A pretty interesting site that offers some worthwhile numbers. According to the site federal and local governments spend about 350 billion dollars a year on various safety net programs, 13 in all which are listed by the site. When one considers the cost of these programs including their administration cost one has to wonder what sort of savings could be achieved by consolidating them and going to a straight benefit payment scheme.
(I have excluded the big health programs and SSI, I believe one needs to exclude these from safety net programs, Medicaid and Medicare in dealing with the health care industry is a very unique animal and shouldn’t have to have it’s mission muddled by being lumped in with far different programs. SSI has really come to be more of a retirement account system than a true “safety net” program, this is evidenced by the amount of people who receive the benefit despite not being in poverty).
Another point the site makes is that while safety net spending has increased what has increased just as fast are various subsidies to the middle class, things like the mortgage interest deduction, for instance. While this a worthy axe to grind I think that it isn’t quite right to lump the two together. For instance since many subsidies to the middle and upper class occur in tax breaks it is more reasonable to lump that problem in with the deficit problem, creating shortfalls in revenue increases debt, than it is to lump it in with shortfalls in safety net spending. If those revenues were coming in the most likely thing to do with them would be relieve debt not pay out the funds elsewhere.
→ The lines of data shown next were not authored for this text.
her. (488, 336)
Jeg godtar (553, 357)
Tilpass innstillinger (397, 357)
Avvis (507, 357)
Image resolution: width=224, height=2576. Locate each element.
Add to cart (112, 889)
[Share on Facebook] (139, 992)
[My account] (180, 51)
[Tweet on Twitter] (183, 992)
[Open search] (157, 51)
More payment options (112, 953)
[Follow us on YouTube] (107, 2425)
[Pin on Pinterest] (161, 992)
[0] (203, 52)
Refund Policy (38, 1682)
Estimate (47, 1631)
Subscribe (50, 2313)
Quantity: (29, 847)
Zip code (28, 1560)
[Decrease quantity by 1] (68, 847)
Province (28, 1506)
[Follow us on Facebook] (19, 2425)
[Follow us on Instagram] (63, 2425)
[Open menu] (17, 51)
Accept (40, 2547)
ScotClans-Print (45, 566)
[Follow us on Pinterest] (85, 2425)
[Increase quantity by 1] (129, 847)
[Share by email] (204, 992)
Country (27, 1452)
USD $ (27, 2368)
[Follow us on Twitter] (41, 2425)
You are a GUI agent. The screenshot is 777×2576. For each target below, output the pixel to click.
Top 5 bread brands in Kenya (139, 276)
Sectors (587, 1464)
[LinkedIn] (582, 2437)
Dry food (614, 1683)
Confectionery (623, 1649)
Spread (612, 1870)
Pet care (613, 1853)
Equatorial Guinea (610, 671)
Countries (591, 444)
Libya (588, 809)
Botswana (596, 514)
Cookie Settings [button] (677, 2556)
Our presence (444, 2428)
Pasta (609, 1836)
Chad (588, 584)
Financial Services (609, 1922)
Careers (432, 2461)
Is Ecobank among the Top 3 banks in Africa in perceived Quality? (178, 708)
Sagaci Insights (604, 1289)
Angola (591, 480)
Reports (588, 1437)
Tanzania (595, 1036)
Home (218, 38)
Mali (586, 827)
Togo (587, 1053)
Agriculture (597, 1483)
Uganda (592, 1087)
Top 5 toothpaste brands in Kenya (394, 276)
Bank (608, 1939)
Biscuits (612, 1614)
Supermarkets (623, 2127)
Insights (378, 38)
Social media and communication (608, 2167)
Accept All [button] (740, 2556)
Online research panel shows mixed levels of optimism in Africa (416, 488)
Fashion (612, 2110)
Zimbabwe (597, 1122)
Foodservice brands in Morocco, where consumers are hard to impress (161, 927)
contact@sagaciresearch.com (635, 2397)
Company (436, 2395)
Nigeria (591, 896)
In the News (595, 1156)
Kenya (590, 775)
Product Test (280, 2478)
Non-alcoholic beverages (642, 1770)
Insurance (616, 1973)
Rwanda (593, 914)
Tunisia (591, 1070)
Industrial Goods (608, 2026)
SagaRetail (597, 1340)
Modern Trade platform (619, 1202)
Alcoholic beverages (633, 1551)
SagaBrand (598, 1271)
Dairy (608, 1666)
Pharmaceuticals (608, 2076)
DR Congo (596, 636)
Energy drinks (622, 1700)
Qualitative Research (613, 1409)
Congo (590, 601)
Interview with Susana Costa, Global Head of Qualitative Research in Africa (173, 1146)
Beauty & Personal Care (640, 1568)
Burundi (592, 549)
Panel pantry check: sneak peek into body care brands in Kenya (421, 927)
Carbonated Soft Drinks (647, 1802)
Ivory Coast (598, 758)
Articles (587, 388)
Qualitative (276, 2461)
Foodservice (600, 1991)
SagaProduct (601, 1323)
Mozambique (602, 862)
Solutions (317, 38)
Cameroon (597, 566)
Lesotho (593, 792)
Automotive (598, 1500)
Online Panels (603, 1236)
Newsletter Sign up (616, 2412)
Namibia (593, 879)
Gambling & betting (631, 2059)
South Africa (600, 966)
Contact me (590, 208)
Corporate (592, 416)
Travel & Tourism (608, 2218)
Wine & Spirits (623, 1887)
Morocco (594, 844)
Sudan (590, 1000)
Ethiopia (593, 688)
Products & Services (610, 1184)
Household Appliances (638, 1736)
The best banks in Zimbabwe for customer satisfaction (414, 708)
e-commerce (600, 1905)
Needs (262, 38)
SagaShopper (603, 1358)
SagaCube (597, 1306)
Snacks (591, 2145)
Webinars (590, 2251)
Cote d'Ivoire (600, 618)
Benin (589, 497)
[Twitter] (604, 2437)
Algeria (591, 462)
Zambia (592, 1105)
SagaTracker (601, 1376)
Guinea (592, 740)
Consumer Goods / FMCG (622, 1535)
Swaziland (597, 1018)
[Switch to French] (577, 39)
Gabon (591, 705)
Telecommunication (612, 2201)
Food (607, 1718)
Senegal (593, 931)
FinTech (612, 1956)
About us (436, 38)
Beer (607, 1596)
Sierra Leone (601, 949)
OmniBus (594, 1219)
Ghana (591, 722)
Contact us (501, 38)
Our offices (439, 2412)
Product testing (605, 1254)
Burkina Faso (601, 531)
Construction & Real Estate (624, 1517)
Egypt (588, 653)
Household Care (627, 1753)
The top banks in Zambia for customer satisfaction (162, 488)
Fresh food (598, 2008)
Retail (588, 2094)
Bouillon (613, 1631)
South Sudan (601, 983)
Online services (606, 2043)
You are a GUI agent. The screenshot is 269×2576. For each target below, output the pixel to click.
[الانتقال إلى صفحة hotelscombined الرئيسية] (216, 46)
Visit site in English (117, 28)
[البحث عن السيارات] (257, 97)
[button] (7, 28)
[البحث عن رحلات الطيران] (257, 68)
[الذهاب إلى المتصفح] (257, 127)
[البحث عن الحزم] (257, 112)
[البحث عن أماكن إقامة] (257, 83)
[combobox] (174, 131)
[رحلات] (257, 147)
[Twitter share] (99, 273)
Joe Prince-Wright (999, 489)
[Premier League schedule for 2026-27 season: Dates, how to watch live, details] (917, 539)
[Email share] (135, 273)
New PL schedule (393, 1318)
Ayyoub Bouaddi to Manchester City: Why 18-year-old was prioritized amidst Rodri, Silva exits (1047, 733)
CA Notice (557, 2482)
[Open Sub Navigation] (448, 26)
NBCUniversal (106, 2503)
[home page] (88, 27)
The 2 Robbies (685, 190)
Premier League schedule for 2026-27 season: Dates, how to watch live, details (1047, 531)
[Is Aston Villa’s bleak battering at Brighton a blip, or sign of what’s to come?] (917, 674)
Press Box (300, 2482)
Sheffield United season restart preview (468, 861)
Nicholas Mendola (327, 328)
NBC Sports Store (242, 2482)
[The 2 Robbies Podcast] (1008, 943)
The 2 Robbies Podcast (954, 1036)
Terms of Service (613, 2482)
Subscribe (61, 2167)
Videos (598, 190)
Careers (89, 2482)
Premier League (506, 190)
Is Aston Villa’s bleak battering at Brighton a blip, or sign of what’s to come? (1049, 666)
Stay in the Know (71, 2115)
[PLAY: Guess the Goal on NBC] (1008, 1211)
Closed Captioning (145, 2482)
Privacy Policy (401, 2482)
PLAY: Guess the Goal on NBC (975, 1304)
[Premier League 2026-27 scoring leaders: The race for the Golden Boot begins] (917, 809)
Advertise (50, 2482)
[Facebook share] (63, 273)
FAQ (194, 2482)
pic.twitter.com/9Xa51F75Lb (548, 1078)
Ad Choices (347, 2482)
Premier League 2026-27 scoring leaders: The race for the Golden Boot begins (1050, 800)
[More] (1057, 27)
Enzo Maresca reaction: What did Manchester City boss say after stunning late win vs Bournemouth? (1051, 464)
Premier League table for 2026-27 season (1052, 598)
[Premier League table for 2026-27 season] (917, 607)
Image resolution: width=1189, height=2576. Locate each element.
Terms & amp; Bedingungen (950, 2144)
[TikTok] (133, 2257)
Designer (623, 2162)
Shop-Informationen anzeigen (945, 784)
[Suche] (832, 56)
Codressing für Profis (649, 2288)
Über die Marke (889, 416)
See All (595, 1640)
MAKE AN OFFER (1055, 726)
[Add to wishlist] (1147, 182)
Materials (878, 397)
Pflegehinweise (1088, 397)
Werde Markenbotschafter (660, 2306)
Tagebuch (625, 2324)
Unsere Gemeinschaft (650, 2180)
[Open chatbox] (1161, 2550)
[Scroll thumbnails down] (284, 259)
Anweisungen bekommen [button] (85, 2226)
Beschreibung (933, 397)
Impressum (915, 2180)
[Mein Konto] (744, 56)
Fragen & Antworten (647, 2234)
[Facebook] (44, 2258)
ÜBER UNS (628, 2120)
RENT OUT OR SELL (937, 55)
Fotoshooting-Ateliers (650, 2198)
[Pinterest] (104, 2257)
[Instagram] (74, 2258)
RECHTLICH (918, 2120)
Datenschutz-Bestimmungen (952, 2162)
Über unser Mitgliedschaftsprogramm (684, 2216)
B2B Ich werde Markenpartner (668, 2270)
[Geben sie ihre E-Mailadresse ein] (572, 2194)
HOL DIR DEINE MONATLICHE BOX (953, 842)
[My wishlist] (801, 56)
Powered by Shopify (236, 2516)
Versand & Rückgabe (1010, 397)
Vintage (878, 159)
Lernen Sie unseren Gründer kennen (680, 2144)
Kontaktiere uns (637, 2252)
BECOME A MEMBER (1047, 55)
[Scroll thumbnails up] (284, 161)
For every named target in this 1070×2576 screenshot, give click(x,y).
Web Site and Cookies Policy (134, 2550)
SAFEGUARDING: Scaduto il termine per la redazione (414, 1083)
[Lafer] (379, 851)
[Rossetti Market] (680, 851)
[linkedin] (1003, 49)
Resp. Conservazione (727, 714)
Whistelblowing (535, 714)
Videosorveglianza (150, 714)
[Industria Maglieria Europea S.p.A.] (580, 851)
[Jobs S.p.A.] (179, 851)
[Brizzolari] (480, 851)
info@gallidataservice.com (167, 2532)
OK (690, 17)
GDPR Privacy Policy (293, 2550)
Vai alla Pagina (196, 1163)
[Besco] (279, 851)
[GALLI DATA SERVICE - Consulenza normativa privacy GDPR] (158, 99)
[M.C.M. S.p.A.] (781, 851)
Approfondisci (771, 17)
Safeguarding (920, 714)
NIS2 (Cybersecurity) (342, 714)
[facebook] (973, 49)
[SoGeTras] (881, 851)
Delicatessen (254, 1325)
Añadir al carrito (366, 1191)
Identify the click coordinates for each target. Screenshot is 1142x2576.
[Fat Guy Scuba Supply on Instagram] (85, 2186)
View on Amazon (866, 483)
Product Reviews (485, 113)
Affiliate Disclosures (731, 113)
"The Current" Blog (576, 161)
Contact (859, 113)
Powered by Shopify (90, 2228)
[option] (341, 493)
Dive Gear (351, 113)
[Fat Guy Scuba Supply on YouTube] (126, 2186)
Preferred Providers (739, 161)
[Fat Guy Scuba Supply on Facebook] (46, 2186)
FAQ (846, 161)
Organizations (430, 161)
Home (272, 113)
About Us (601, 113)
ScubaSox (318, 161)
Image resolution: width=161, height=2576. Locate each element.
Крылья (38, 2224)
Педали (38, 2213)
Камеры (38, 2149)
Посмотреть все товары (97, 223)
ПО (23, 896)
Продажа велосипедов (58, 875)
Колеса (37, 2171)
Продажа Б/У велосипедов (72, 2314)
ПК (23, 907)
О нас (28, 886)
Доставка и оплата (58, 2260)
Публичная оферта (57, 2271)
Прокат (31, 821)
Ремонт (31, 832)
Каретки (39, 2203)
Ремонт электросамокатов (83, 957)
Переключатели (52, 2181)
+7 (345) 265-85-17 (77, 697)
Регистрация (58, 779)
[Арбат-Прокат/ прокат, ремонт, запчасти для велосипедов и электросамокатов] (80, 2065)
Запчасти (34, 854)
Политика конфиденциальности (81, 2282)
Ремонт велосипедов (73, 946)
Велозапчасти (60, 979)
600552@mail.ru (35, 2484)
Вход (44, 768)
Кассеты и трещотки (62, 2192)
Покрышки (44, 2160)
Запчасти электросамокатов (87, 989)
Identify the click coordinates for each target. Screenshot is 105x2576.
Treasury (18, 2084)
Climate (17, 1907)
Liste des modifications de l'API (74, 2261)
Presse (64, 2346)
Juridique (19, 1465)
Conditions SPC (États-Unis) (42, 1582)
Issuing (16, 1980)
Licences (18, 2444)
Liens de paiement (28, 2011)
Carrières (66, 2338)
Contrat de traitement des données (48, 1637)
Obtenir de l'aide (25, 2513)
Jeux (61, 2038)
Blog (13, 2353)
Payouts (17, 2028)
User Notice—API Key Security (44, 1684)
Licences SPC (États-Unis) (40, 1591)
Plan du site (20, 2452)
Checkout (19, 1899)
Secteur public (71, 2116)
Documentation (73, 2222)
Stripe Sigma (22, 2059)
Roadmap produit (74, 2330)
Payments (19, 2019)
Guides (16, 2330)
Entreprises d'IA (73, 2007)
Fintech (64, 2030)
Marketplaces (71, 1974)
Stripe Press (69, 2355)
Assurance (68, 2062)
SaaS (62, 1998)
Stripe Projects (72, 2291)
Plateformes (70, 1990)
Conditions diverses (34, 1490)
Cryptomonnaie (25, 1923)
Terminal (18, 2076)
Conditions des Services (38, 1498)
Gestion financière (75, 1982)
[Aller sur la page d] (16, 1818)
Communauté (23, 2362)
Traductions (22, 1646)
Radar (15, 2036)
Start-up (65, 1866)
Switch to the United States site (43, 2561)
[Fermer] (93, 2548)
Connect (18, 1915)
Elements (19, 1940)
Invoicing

So, in any rate, if we take 350 billion dollars of spending and divide it up amongst 40 million people living in poverty as a direct payment benefit it gives you $8,750.00 dollars a year. Not a great windfall by any measure. Now it must be remembered that when we count those 40 million people we are including members of families. So if those dollars were spent on a per person basis a family of four would be bringing in $35,000.00 a year. Which interestingly enough is quite close to the number conservative groups have given for the value of welfare programs received by the poor. (Which we know is a flawed number, since very few people apply for and receive that many benefits). So there is room within these totals to give individuals more and families less.
This scenario leads to an argument that without proper oversight this would lead to a lot of abuse within in the system. I find this to be a poor argument and here is the reason, if oversight results in savings far beyond the entirety of administrative costs then this may be a worthwhile argument, however if it does not then you are essentially just punishing people, which we shouldn’t be doing to poor people.
I would have a greater concern, which is that by axing all the administrative jobs you are axing a serious amount of good jobs out of the economy. Yes consumption should remain flat since you are moving that consumptive power to other people, but you are in essence destroying an industry. Even a grossly inefficient industry employs people. This for me is the greatest argument against the direct benefit scheme.
It is a good site that provides much food for thought.